Quería salir de la cárcel por su trabajo en una avícola: la Justicia le dijo que no
Un empleado de Granja Tres Arroyos lleva meses detenido por narcotráfico y pidió cumplir la pena en su casa para cuidar a sus nietos. La Cámara Federal le dijo que no, y ahora su futuro depende de un caso con más de dos kilos de cocaína de por medio.
La Cámara Federal de Apelaciones de Paraná rechazó el pedido de prisión domiciliaria de Darío Rubén Jacquemain, un trabajador avícola de 54 años procesado por narcotráfico. El hombre había argumentado que su presencia en su casa era necesaria para cuidar a sus nietos y que tenía un empleo en la empresa Granja Tres Arroyos, pero los jueces consideraron que esos motivos no alcanzan ante la gravedad de la causa.
La resolución, firmada el 1° de septiembre por las juezas Cintia Graciela Gómez, Beatriz Estela Aranguren y el juez Mateo José Busaniche, confirmó lo dictado el 22 de julio. Así, Jacquemain seguirá detenido con prisión preventiva mientras avanza la investigación por un delito de comercio de estupefacientes agravado por la intervención organizada de tres o más personas.
Cómo se inició la causa
La investigación comenzó el 15 de octubre de 2025, cuando Jacquemain fue detenido. Un mes después, el Juzgado Federal N°1 de Concepción del Uruguay ordenó su procesamiento, medida que la Cámara confirmó el 18 de diciembre. El hombre no registraba antecedentes penales.
El caso se apoya en un allanamiento a su vivienda en el que la policía secuestró 2.070 gramos de cocaína, una máquina contadora de billetes, cinco celulares y nueve pendrives. Para la fiscalía y los jueces, ese hallazgo constituye un cuadro de pruebas contundente que descarta cualquier participación secundaria.
El pedido de la defensa
El 1 de julio, la defensora pública oficial Noelia Quiroga solicitó la prisión domiciliaria para Jacquemain. Sostuvo que el encierro resultaba desproporcionado porque la investigación estaba casi concluida y solo faltaban las pericias telefónicas.
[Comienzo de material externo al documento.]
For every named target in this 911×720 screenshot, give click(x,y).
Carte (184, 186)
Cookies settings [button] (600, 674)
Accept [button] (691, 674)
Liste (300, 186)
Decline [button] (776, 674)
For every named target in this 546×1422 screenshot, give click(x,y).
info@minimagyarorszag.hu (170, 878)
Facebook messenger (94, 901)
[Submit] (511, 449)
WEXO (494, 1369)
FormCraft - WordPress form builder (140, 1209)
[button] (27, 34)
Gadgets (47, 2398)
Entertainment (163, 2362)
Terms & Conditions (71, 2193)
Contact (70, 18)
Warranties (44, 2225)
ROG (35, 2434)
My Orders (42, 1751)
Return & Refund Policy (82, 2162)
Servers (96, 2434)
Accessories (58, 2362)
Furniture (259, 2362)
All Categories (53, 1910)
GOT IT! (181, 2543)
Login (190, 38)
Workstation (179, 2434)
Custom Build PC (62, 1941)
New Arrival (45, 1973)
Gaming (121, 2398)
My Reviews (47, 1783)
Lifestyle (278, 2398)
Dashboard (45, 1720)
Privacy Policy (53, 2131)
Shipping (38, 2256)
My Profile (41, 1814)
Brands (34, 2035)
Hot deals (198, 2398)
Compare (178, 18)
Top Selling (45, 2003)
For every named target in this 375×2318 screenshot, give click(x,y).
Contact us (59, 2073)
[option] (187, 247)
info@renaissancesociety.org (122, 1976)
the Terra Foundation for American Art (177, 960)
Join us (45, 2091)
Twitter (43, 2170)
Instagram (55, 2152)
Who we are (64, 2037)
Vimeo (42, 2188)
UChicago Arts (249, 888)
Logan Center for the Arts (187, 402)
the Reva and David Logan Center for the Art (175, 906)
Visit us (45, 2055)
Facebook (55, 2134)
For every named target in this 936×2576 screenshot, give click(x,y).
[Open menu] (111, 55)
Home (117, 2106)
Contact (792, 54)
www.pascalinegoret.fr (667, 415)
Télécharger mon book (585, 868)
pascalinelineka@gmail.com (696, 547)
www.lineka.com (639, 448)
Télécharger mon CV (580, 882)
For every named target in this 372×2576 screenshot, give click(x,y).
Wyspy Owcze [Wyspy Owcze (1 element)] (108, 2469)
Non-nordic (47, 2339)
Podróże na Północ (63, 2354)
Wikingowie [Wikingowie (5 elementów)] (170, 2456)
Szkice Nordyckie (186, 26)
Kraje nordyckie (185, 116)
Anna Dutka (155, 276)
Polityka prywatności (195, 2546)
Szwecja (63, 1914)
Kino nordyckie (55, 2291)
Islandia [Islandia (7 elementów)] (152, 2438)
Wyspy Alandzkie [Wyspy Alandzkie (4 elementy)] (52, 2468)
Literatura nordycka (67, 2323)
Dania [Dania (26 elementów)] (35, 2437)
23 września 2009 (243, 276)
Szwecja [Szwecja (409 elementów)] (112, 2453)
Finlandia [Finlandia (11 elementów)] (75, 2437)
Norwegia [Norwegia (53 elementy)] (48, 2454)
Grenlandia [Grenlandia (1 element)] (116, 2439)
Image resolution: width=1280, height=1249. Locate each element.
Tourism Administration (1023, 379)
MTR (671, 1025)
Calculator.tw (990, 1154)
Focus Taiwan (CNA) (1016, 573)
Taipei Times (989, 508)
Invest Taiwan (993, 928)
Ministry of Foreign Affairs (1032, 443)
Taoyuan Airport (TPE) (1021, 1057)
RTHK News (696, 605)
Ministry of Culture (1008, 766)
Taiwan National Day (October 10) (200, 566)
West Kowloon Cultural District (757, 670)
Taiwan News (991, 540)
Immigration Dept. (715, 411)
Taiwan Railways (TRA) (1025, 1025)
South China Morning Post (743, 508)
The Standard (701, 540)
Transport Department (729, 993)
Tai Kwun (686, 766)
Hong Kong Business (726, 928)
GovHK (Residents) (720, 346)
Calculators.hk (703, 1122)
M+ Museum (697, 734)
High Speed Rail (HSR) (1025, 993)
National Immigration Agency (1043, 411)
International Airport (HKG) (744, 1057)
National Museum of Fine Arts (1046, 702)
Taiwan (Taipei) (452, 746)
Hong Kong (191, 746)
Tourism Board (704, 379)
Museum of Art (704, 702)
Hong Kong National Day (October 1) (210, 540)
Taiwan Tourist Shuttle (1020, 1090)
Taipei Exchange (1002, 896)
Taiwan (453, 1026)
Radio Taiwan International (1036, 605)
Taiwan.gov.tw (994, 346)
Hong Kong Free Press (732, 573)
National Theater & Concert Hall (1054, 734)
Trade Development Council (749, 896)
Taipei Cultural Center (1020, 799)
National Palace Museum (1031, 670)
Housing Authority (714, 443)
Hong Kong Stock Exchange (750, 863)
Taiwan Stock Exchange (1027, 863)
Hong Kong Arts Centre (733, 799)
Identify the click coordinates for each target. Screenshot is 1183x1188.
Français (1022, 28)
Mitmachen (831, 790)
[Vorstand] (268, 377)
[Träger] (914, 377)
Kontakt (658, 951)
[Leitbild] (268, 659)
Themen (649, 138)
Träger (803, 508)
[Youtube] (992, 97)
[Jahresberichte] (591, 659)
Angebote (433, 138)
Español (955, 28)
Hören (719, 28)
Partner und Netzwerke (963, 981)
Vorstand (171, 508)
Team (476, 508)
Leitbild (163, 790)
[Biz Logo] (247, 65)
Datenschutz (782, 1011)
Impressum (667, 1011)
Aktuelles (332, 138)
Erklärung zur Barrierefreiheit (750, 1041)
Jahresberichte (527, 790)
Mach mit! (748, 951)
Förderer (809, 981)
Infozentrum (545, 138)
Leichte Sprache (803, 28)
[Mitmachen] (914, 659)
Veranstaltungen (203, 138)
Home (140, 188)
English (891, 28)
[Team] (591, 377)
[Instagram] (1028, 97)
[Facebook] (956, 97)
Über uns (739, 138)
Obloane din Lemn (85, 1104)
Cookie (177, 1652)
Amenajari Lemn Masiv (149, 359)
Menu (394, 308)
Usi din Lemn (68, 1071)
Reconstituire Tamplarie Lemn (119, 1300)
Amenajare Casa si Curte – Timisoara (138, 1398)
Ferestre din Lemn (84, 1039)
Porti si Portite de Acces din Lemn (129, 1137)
Pero el argumento central fue la situación familiar: cuando detuvieron al hombre y a su esposa, su hija quedó a cargo de dos niños pequeños, uno de seis meses y otro de ocho años.
La defensa señaló que la mujer no tiene empleo formal, cobra solo la asignación del bebé y carece de redes de contención. Según ese planteo, la presencia del procesado en la casa permitiría que su hija pudiera salir a trabajar. Además, se invocó el arraigo laboral: Jacquemain trabajaba desde 1993 en Granja Tres Arroyos S.A., donde cobraba 800.000 pesos quincenales, aunque la empresa está paralizada y el empleado quedó con el puesto reservado pero sin cobrar.
Posturas enfrentadas
La solicitud generó opiniones divididas entre los representantes estatales. Silvana Davite, del Ministerio Público Pupilar, se mostró a favor de otorgar el beneficio para proteger el interés superior de los menores. En cambio, la fiscal general ad hoc María Elena Nerone pidió rechazarlo de plano.
Nerone argumentó que los dos kilos de cocaína incautados en la casa impiden relativizar la participación del acusado. También cuestionó que exista una desprotección real, ya que la familia cuenta con vivienda, ingresos y la niña está escolarizada. Para la fiscal, otros familiares podrían colaborar con el cuidado de los chicos, y la crisis de la avícola debilita el arraigo laboral.
Finalmente, los camaristas coincidieron con esa postura y ratificaron la prisión preventiva. Consideraron que los argumentos de la defensa no eliminan los riesgos procesales y que la gravedad del delito de narcotráfico organizado pesa más que las consideraciones familiares o laborales.